Quarta-feira de cinzas

Leituras:

    Joel 2,12-18;
    Salmo 51/50;
    2Corintios 5,20-6,2;
    Mateus 6,1-6.16-18


A Igreja nos propõe um tempo ‘forte’ de preparação à Páscoa, a festa maior de nossa fé, memória da morte e ressurreição do Senhor Jesus. É a Quaresma: 40 dias (excluindo os domingos) de mais intensa espiritualidade para retomarmos vigor na caminhada de discípulos de Jesus e para fazermos uma revisão da própria vida.

O povo de Deus da primeira Aliança caminhou por 40 anos pelo deserto; o profeta Elias foi andando por 40 dias deserto adentro; Jesus ficou 40 dias no deserto. A nós, também, é recomendado ‘fazer deserto’ para ver “o que temos no coração” (cf. Dt.8,2). Uma palavra retorna com insistência nestes dias: conversão, isto é, rever a própria vida com suas escolhas e se estamos trilhando caminhos de fidelidade. O Senhor nos pede seguir, com coerência, a sua Boa-Nova, fonte de alegria e vida.
A liturgia da quarta-feira de cinzas é marcada por gestos e palavras que vêm de longe, mas que mantêm sempre um profundo sentido para os cristãos de hoje. O austero rito da imposição das cinzas na cabeça quer recordar “que somos pó e que ao pó voltaremos”. A Igreja nos convida a ‘avaliar os nossos dias’, sem superficiais ilusões. Isso não quer dizer desprezo às belezas e alegrias da vida, mas a urgência de buscar o que a torna mais autêntica e verdadeira. 

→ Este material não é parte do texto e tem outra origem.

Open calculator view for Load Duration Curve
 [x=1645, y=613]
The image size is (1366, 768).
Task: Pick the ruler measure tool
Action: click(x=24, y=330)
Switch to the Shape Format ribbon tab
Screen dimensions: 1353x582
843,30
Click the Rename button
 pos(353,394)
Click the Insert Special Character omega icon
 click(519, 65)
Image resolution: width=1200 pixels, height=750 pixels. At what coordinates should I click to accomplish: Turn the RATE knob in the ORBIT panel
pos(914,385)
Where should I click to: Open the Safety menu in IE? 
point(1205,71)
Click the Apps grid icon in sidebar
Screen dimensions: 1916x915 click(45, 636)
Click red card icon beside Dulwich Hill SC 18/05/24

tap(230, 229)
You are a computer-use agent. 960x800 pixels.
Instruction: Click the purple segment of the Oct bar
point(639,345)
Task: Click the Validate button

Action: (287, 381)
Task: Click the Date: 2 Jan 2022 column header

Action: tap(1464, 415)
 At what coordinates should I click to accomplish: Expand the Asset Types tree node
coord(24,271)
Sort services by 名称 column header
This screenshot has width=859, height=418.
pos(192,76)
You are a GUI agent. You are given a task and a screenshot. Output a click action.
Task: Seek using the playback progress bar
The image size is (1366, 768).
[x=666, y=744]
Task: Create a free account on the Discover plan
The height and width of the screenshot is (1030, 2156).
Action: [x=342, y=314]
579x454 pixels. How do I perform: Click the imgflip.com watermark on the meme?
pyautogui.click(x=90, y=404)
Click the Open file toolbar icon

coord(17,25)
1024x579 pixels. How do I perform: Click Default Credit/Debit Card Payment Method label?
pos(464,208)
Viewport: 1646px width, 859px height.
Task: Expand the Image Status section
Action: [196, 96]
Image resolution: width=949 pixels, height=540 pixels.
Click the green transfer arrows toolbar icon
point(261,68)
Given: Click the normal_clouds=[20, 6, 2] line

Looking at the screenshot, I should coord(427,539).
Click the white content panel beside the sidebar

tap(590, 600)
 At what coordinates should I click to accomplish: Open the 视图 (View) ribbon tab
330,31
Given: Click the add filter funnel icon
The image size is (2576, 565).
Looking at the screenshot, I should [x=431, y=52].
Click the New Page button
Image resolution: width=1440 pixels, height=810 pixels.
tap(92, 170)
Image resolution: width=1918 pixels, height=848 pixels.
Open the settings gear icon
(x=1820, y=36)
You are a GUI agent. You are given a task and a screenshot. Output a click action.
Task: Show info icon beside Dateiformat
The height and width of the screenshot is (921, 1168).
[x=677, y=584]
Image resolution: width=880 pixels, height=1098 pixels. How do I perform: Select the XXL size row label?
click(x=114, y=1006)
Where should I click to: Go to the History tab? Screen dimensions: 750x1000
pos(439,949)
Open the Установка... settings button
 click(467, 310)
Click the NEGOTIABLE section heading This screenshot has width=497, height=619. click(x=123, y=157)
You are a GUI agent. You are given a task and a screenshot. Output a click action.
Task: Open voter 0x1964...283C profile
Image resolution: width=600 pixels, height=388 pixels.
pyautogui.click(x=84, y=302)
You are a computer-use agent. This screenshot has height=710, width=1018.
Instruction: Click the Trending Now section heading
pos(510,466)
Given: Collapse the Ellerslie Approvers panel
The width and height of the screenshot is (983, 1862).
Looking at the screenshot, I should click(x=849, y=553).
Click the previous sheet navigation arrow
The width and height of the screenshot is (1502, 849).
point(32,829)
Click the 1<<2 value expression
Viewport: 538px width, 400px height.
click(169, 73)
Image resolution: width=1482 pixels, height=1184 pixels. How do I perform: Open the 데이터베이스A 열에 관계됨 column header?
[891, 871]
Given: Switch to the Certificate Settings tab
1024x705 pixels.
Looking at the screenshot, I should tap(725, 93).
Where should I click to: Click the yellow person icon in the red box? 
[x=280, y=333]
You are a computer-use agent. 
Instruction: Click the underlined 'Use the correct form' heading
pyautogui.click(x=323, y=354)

Eis, portanto, a necessidade de conversão para saber discernir o que vale mesmo em nossos dias terrenos. O apóstolo Paulo (II leitura) diz que chegou “o tempo favorável, é agora o dia da salvação”; abre-se o caminho para a reconciliação com Deus e de novo relacionamento com os irmãos. Então, cada um(a) veja o que deve mudar em sua vida. Talvez, é aquele hábito errado, aquela relação ambígua, ou a dependência do jogo, do celular, do álcool; o costume de espalhar críticas, a acomodação e a indiferença... Seja este tempo de renovação interior, de mudança íntima e coerente com a fé que professa!

O evangelista Mateus (Evangelho) recorda que não basta cumprir -  para se mostrar - as práticas religiosas de dar esmola, rezar e jejuar. O que mais conta é ‘o coração’, isto é, o motivo interior do agir. Se for para receber elogios humanos, então, você ‘já recebeu a sua recompensa’. Tudo o que fizer, insiste Jesus, seja feito com simplicidade, humildade, e somente o Pai “que vê no segredo” deve saber.

Toda escolha pessoal tem um reflexo social, comunitário. No bem e no mal, nós somos interligados por fios também sociais, culturais, religiosos. A leitura do profeta Joel (I leitura) reflete um tempo de calamidade pública: uma enorme invasão de gafanhotos tinha destruído tudo deixando o povo com fome e no desespero. Por que Deus permitiu isso? O povo toma consciência de que se afastou do projeto de Deus! Esse evento é vivido como chamado a mudar de vida, a ser mais fiéis aos compromissos da Lei. Todo evento não é ‘castigo’ divino, mas mensagem de conversão. 

Nestes dias, penso: o que o coronavirus está dizendo à nossa humanidade? Com certeza, são muitos ensinamentos que podemos receber. Por exemplo, que somos frágeis e que a ciência e seus instrumentos são úteis e importantes, mas limitados. Nossa autossuficiência soberba é arrogante é logo derrubada; o ‘delírio de onipotência’ dos últimos séculos da sociedade ocidental é derrubado.  Tudo o que acontece, ensina Jesus (cf. Lucas 13,1-5) é convite para a conversão, para descobrirmos valores capazes de dar, ontem, hoje e sempre, sentido e sabor aos nossos dias.

Deus continue ‘criando em nós um coração novo” (Salmo)! E sejamos capazes de justiça, solidariedade, acolhida e amor. Entraremos, desse modo, no espírito da Campanha da Fraternidade que, neste ano, fala de vida como “dom e compromisso”. Aumentemos a capacidade de ‘ver, sentir compaixão e cuidar” dos irmãos e irmãs que caminham conosco, sobretudo dos que mais sofrem. Então, a Páscoa será de verdadeira ressurreição, porque: “Nós sabemos que passamos da morte para a vida, porque amamos os irmãos” (1Jo 3,14).